This is computed efficiently using dynamic programming in $O(|a| \times |b|)$ time.

In [9]:

# 2.1  Extract emails and set up Levenshtein matching

import Levenshtein

# Re-extract emails from a clean copy of the dataframe
df_lev = pd.read_csv("data/DataScientist.csv", encoding="utf-8")
emails = get_emails(df_lev)

print(f"Total unique emails extracted: {len(emails)}")
print(f"Sample: {sorted(emails)[:5]}")


Total unique emails extracted: 220
Sample: ['ADACoordinator@bmd.hctx.net', 'AMunoz4@dhs.lacounty.gov', 'Accommodation.Reques@am.jll.com', 'Aleo431@KellyScientific.com', 'Alok.Kumar@artech.com']


In [10]:

# 2.2  Find closest email using Levenshtein distance

def find_levenshtein(input_string, df):
    col_name = "distance_to_" + input_string
    df[col_name] = df["emails"].apply(
        lambda x: Levenshtein.distance(input_string, x))
    return df

def get_closest_email_lev(df, email):
    df = find_levenshtein(email, df)
    col_name = "distance_to_" + email
    min_idx = df[col_name].idxmin()
    return df.loc[min_idx]["emails"], df.loc[min_idx][col_name]

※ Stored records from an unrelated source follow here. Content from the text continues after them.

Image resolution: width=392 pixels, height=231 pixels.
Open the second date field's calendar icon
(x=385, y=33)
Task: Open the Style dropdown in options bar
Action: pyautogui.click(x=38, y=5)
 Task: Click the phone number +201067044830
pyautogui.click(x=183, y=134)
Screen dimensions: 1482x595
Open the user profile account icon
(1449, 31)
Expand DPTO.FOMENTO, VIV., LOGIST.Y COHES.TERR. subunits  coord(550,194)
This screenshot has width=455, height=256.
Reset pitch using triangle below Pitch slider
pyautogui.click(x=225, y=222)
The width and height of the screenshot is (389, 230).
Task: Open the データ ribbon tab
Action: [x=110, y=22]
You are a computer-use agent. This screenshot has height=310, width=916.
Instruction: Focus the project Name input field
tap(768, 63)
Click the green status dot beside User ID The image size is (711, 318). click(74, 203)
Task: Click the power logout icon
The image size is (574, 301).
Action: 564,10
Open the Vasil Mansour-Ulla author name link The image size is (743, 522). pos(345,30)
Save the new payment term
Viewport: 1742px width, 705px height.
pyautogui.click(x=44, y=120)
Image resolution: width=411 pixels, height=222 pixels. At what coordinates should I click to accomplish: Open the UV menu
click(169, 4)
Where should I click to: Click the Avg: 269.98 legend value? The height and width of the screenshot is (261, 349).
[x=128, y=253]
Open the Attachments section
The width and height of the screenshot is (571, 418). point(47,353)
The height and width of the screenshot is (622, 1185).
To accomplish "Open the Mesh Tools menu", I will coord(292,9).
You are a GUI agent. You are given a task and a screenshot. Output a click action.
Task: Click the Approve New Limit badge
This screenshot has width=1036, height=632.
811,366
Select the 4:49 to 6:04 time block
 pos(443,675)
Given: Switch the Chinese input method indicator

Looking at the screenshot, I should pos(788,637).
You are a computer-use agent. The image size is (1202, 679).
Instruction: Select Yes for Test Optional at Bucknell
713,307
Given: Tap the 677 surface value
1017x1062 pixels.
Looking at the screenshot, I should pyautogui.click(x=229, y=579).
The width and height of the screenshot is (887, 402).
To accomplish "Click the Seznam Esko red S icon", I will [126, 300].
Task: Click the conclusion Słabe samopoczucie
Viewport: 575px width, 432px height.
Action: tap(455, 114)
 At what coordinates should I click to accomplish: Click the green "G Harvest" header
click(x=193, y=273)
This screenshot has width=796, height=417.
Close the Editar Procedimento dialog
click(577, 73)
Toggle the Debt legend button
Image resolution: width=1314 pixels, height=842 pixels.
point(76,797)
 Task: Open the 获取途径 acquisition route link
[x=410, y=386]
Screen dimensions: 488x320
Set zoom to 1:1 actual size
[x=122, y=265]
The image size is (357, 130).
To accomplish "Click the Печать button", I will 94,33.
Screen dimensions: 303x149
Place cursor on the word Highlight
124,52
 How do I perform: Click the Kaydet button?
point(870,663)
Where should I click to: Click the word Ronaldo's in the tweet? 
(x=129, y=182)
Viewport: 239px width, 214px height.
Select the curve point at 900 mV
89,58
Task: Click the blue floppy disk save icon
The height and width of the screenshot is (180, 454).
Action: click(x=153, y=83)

email_df = pd.DataFrame(emails, columns=["emails"])
input_string = "rohitt.macdonald@prelim.com"

closest, distance = get_closest_email_lev(email_df, input_string)
print(f"Input (misspelled) : {input_string}")
print(f"Closest match      : {closest}")
print(f"Levenshtein distance: {distance}")


Input (misspelled) : rohitt.macdonald@prelim.com
Closest match      : rohit.mcdonald@prolim.com
Levenshtein distance: 3


The algorithm correctly identifies `rohit.mcdonald@prolim.com` as the closest match despite **four edits**: removing the extra `t` in `rohitt`, removing the `a` in `macdonald`, and changing `e` to `o` in `prelim`/`prolim`. The Levenshtein distance provides an absolute count of edits — useful for thresholding ("reject matches with more than $k$ edits") but less useful for comparing strings of different lengths, since a 3-edit difference means something very different for a 5-character string versus a 50-character string.

In [11]:

# 2.3  Jaro and Jaro-Winkler similarity

def find_jaro(input_string, df):
    col_name = "jaro_to_" + input_string
    df[col_name] = df["emails"].apply(
        lambda x: Levenshtein.jaro(input_string, x))
    return df

def get_closest_email_jaro(df, email):
    df = find_jaro(email, df)
    col_name = "jaro_to_" + email
    max_idx = df[col_name].idxmax()
    return df.loc[max_idx]["emails"], df.loc[max_idx][col_name]

email_df2 = pd.DataFrame(emails, columns=["emails"])
closest_j, score_j = get_closest_email_jaro(email_df2, input_string)
print(f"Jaro similarity match : {closest_j}  (score: {score_j:.4f})")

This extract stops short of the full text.